-- What the task requires --
Each entry below must appear in the answer exactly as written.

-- Entries provided follows --

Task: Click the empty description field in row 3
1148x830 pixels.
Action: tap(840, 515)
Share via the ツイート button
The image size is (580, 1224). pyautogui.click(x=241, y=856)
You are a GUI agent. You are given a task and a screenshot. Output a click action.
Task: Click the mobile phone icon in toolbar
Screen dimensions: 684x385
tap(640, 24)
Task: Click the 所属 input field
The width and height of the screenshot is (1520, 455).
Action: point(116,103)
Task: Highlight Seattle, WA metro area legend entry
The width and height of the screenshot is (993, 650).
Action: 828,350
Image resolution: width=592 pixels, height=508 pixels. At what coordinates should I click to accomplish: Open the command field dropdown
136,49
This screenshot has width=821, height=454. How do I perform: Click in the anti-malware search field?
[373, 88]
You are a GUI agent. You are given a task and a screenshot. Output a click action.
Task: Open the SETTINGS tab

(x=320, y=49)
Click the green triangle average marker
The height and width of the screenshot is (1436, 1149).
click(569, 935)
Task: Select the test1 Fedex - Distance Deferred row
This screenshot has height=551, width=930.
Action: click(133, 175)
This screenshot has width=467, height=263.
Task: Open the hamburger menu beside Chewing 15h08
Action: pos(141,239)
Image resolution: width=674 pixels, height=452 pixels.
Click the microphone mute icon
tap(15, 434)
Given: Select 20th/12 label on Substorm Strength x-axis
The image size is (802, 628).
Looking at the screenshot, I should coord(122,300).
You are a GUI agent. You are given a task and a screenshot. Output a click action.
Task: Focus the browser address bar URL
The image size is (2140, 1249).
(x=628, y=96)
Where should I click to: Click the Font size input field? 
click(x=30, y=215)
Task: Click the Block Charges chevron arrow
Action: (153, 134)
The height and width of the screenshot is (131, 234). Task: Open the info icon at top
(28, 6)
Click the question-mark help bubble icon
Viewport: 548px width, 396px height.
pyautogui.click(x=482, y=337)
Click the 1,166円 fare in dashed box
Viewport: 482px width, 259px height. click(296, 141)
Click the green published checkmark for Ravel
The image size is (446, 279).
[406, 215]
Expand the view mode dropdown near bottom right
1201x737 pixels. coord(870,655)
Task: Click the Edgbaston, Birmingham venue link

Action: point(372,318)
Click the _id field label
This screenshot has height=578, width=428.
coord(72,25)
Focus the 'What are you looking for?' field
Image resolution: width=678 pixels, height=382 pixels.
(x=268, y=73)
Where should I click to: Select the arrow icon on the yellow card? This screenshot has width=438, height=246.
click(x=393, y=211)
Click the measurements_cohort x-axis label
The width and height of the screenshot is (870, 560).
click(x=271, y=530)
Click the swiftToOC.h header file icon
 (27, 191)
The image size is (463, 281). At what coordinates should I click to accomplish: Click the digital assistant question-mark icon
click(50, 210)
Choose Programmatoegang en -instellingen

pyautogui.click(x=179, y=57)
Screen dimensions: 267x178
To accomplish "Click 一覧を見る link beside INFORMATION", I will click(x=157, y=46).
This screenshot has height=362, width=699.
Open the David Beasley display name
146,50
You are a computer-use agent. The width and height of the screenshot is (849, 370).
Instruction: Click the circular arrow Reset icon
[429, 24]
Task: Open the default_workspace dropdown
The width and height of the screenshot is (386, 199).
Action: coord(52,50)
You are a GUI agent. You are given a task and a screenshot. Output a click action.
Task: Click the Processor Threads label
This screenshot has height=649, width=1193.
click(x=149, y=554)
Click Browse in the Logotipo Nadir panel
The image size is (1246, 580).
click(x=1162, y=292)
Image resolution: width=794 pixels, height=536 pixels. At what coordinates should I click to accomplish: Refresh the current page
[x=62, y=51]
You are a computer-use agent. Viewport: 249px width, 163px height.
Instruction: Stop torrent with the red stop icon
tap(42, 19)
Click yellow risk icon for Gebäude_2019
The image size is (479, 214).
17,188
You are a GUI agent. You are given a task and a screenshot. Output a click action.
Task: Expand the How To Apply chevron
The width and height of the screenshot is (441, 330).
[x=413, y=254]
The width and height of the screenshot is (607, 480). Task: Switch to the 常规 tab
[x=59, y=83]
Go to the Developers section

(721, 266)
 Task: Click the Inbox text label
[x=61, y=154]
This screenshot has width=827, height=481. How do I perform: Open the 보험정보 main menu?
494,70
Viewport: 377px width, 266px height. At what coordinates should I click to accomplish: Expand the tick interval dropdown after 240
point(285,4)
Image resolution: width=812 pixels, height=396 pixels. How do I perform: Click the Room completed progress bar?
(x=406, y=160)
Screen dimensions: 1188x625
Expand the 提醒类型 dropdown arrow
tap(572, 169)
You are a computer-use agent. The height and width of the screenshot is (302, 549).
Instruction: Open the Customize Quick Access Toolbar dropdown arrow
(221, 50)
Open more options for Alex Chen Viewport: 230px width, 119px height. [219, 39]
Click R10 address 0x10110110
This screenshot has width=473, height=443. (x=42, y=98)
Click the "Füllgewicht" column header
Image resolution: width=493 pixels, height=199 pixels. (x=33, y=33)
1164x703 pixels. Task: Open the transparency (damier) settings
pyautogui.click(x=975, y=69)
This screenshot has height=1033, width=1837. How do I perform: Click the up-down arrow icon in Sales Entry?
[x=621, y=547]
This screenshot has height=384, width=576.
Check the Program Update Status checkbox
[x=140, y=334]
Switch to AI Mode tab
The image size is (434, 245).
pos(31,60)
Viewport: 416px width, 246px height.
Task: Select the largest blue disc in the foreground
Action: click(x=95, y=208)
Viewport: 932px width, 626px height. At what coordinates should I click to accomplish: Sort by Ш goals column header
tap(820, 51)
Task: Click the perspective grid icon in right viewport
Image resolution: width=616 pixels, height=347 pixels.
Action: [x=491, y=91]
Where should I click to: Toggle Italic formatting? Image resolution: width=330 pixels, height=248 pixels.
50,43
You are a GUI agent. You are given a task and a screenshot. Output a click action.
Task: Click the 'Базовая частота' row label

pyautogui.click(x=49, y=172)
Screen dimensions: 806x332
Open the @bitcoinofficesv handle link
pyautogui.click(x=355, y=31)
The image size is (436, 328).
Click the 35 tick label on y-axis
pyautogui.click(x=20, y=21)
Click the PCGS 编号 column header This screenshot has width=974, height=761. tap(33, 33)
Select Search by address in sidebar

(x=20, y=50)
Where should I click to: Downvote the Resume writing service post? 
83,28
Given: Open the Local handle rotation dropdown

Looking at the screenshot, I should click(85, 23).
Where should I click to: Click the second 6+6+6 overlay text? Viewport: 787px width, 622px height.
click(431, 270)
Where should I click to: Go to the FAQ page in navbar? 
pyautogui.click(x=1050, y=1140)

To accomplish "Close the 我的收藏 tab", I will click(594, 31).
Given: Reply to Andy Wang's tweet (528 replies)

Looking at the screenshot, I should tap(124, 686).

-- Entries provided concluded --

-- Answer below --
Task: Click the empty description field in row 3
1148x830 pixels.
Action: tap(840, 515)
Share via the ツイート button
The image size is (580, 1224). pyautogui.click(x=241, y=856)
You are a GUI agent. You are given a task and a screenshot. Output a click action.
Task: Click the mobile phone icon in toolbar
Screen dimensions: 684x385
tap(640, 24)
Task: Click the 所属 input field
The width and height of the screenshot is (1520, 455).
Action: point(116,103)
Task: Highlight Seattle, WA metro area legend entry
The width and height of the screenshot is (993, 650).
Action: 828,350
Image resolution: width=592 pixels, height=508 pixels. At what coordinates should I click to accomplish: Open the command field dropdown
136,49
This screenshot has width=821, height=454. How do I perform: Click in the anti-malware search field?
[373, 88]
You are a GUI agent. You are given a task and a screenshot. Output a click action.
Task: Open the SETTINGS tab

(x=320, y=49)
Click the green triangle average marker
The height and width of the screenshot is (1436, 1149).
click(569, 935)
Task: Select the test1 Fedex - Distance Deferred row
This screenshot has height=551, width=930.
Action: click(133, 175)
This screenshot has width=467, height=263.
Task: Open the hamburger menu beside Chewing 15h08
Action: pos(141,239)
Image resolution: width=674 pixels, height=452 pixels.
Click the microphone mute icon
tap(15, 434)
Given: Select 20th/12 label on Substorm Strength x-axis
The image size is (802, 628).
Looking at the screenshot, I should coord(122,300).
You are a GUI agent. You are given a task and a screenshot. Output a click action.
Task: Focus the browser address bar URL
The image size is (2140, 1249).
(x=628, y=96)
Where should I click to: Click the Font size input field? 
click(x=30, y=215)
Task: Click the Block Charges chevron arrow
Action: (153, 134)
The height and width of the screenshot is (131, 234). Task: Open the info icon at top
(28, 6)
Click the question-mark help bubble icon
Viewport: 548px width, 396px height.
pyautogui.click(x=482, y=337)
Click the 1,166円 fare in dashed box
Viewport: 482px width, 259px height. click(296, 141)
Click the green published checkmark for Ravel
The image size is (446, 279).
[406, 215]
Expand the view mode dropdown near bottom right
1201x737 pixels. coord(870,655)
Task: Click the Edgbaston, Birmingham venue link

Action: point(372,318)
Click the _id field label
This screenshot has height=578, width=428.
coord(72,25)
Focus the 'What are you looking for?' field
Image resolution: width=678 pixels, height=382 pixels.
(x=268, y=73)
Where should I click to: Select the arrow icon on the yellow card? This screenshot has width=438, height=246.
click(x=393, y=211)
Click the measurements_cohort x-axis label
The width and height of the screenshot is (870, 560).
click(x=271, y=530)
Click the swiftToOC.h header file icon
 (27, 191)
The image size is (463, 281). At what coordinates should I click to accomplish: Click the digital assistant question-mark icon
click(50, 210)
Choose Programmatoegang en -instellingen

pyautogui.click(x=179, y=57)
Screen dimensions: 267x178
To accomplish "Click 一覧を見る link beside INFORMATION", I will click(x=157, y=46).
This screenshot has height=362, width=699.
Open the David Beasley display name
146,50
You are a computer-use agent. The width and height of the screenshot is (849, 370).
Instruction: Click the circular arrow Reset icon
[429, 24]
Task: Open the default_workspace dropdown
The width and height of the screenshot is (386, 199).
Action: coord(52,50)
You are a GUI agent. You are given a task and a screenshot. Output a click action.
Task: Click the Processor Threads label
This screenshot has height=649, width=1193.
click(x=149, y=554)
Click Browse in the Logotipo Nadir panel
The image size is (1246, 580).
click(x=1162, y=292)
Image resolution: width=794 pixels, height=536 pixels. At what coordinates should I click to accomplish: Refresh the current page
[x=62, y=51]
You are a computer-use agent. Viewport: 249px width, 163px height.
Instruction: Stop torrent with the red stop icon
tap(42, 19)
Click yellow risk icon for Gebäude_2019
The image size is (479, 214).
17,188
You are a GUI agent. You are given a task and a screenshot. Output a click action.
Task: Expand the How To Apply chevron
The width and height of the screenshot is (441, 330).
[x=413, y=254]
The width and height of the screenshot is (607, 480). Task: Switch to the 常规 tab
[x=59, y=83]
Go to the Developers section

(721, 266)
 Task: Click the Inbox text label
[x=61, y=154]
This screenshot has width=827, height=481. How do I perform: Open the 보험정보 main menu?
494,70
Viewport: 377px width, 266px height. At what coordinates should I click to accomplish: Expand the tick interval dropdown after 240
point(285,4)
Image resolution: width=812 pixels, height=396 pixels. How do I perform: Click the Room completed progress bar?
(x=406, y=160)
Screen dimensions: 1188x625
Expand the 提醒类型 dropdown arrow
tap(572, 169)
You are a computer-use agent. The height and width of the screenshot is (302, 549).
Instruction: Open the Customize Quick Access Toolbar dropdown arrow
(221, 50)
Open more options for Alex Chen Viewport: 230px width, 119px height. [219, 39]
Click R10 address 0x10110110
This screenshot has width=473, height=443. (x=42, y=98)
Click the "Füllgewicht" column header
Image resolution: width=493 pixels, height=199 pixels. (x=33, y=33)
1164x703 pixels. Task: Open the transparency (damier) settings
pyautogui.click(x=975, y=69)
This screenshot has height=1033, width=1837. How do I perform: Click the up-down arrow icon in Sales Entry?
[x=621, y=547]
This screenshot has height=384, width=576.
Check the Program Update Status checkbox
[x=140, y=334]
Switch to AI Mode tab
The image size is (434, 245).
pos(31,60)
Viewport: 416px width, 246px height.
Task: Select the largest blue disc in the foreground
Action: click(x=95, y=208)
Viewport: 932px width, 626px height. At what coordinates should I click to accomplish: Sort by Ш goals column header
tap(820, 51)
Task: Click the perspective grid icon in right viewport
Image resolution: width=616 pixels, height=347 pixels.
Action: [x=491, y=91]
Where should I click to: Toggle Italic formatting? Image resolution: width=330 pixels, height=248 pixels.
50,43
You are a GUI agent. You are given a task and a screenshot. Output a click action.
Task: Click the 'Базовая частота' row label

pyautogui.click(x=49, y=172)
Screen dimensions: 806x332
Open the @bitcoinofficesv handle link
pyautogui.click(x=355, y=31)
The image size is (436, 328).
Click the 35 tick label on y-axis
pyautogui.click(x=20, y=21)
Click the PCGS 编号 column header This screenshot has width=974, height=761. tap(33, 33)
Select Search by address in sidebar

(x=20, y=50)
Where should I click to: Downvote the Resume writing service post? 
83,28
Given: Open the Local handle rotation dropdown

Looking at the screenshot, I should click(85, 23).
Where should I click to: Click the second 6+6+6 overlay text? Viewport: 787px width, 622px height.
click(431, 270)
Where should I click to: Go to the FAQ page in navbar? 
pyautogui.click(x=1050, y=1140)

To accomplish "Close the 我的收藏 tab", I will click(594, 31).
Given: Reply to Andy Wang's tweet (528 replies)

Looking at the screenshot, I should tap(124, 686).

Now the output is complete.